■ Written request a ■
Rewrite the text on blacklisting user input, starting with "1. Do you know" and going on through "available) marquee tag?", with "marquee" changed to "blink".

■ Extracted text ■
You're attempting to sanitize user input by blacklisting things you don't want to allow. Unfortunately, especially given the very large list of options for HTML5, it's quite easy to miss something. Missing something will result in a potentially dangerous XSS vulnerability, which you really don't want. To pick some random examples off the top of my head:

  1. Do you know that SVG tags can execute scripts in some (limited) circumstances?
  2. In your list of on event attributes you banned, did you make sure and get the onbounce event attribute of the obsolete (but still available) marquee tag?
  3. Are you going to make sure and keep track of any changes to the HTML spec that might roll out over the next X years, just in case one might add a dangerous tag/event?

■ Records shown ■

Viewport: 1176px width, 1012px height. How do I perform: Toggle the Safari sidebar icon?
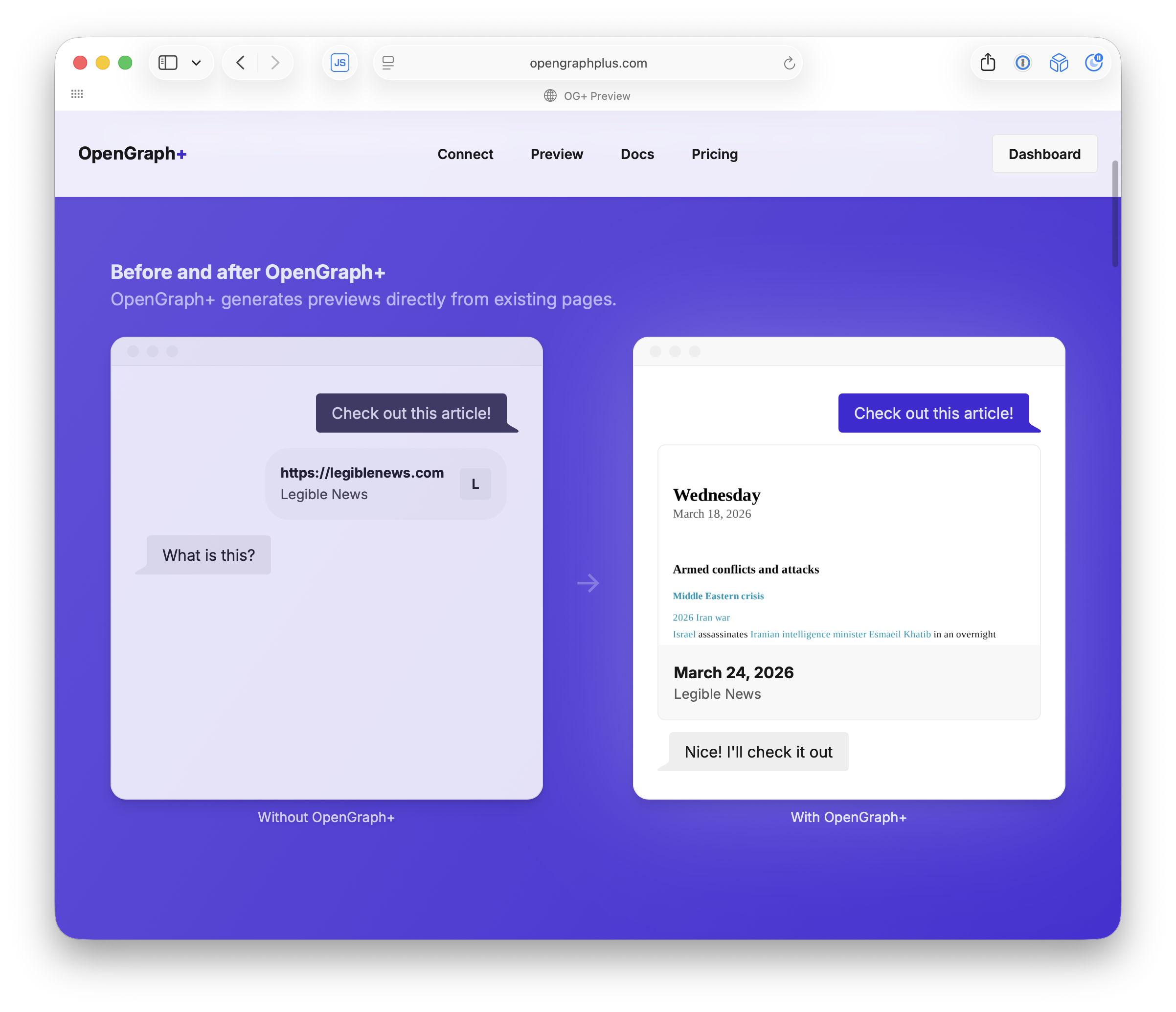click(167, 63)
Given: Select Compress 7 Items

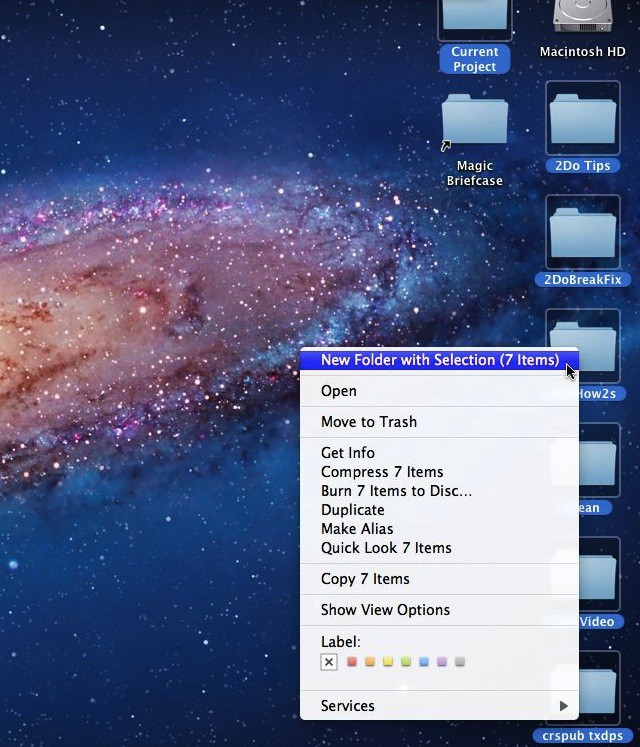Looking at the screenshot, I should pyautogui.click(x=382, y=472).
--
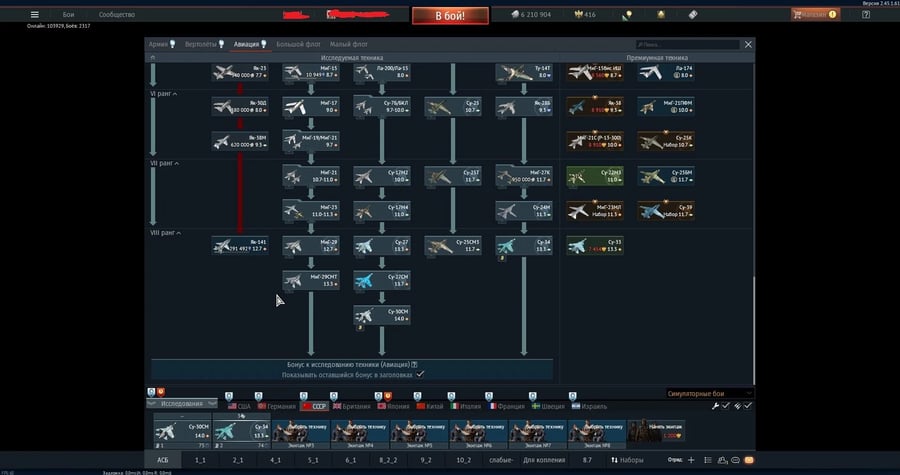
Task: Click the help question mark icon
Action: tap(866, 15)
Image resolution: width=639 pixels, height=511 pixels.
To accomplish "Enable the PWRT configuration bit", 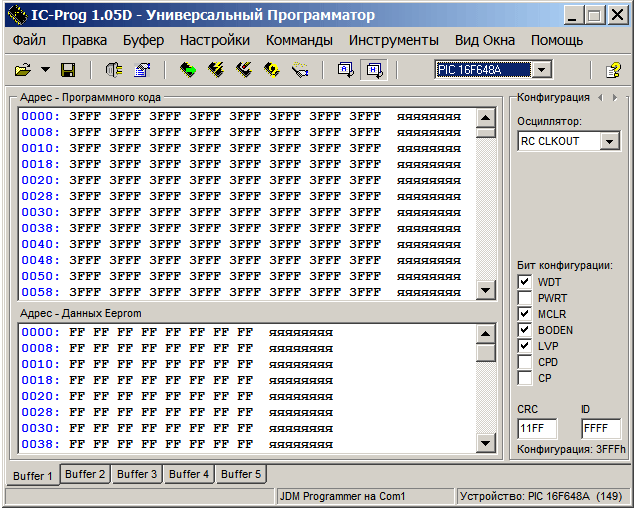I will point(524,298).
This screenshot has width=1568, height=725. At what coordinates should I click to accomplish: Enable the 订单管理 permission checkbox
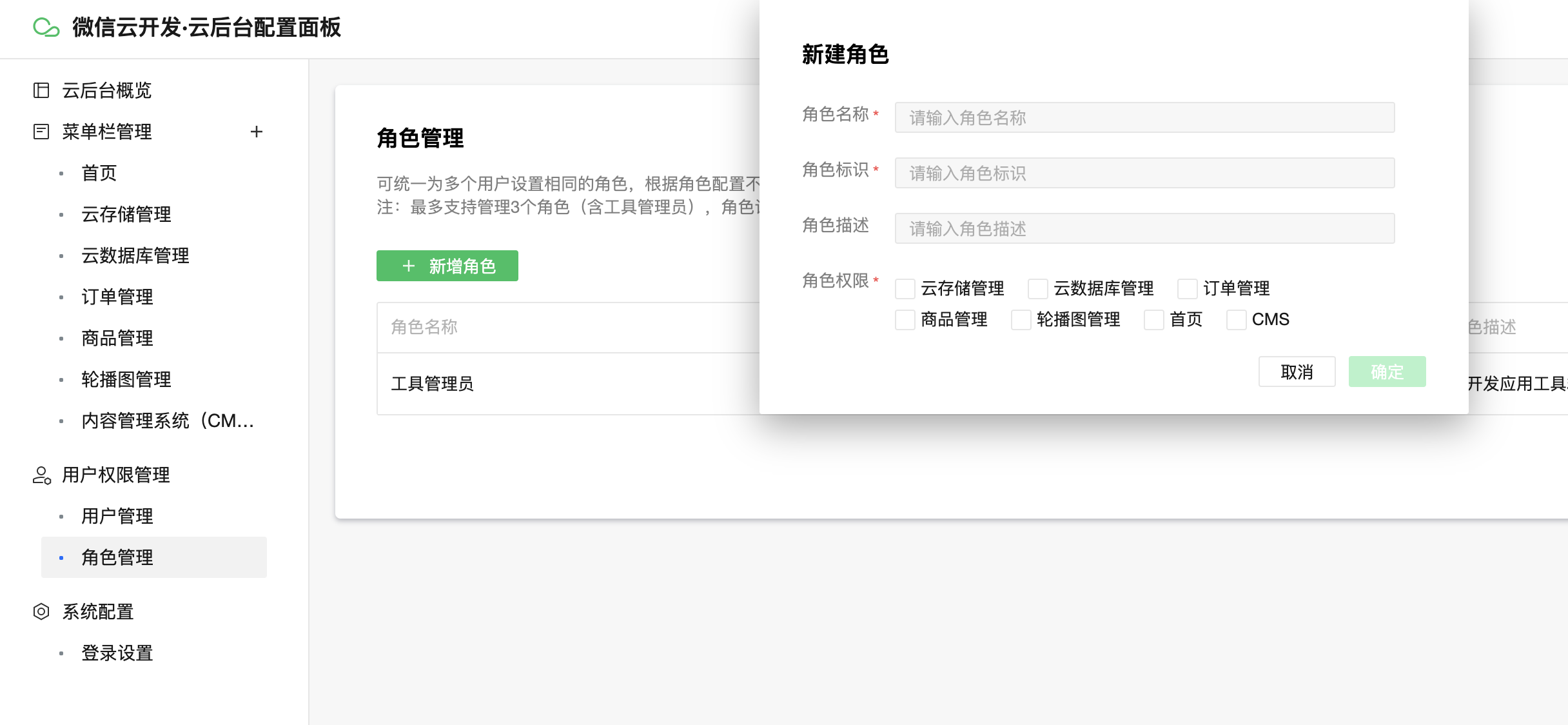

■ Written request b ■
In the records, retype the lines starting with the line with "Viewport: 1176px width, 1012px" and going on through the line with "click(167, 63)", and leave out the pictures.

■ Correct answer a ■
1. Do you know that SVG tags can execute scripts in some (limited) circumstances?
  2. In your list of on event attributes you banned, did you make sure and get the onbounce event attribute of the obsolete (but still available) blink tag?

■ Correct answer b ■
Viewport: 1176px width, 1012px height. How do I perform: Toggle the Safari sidebar icon?
click(167, 63)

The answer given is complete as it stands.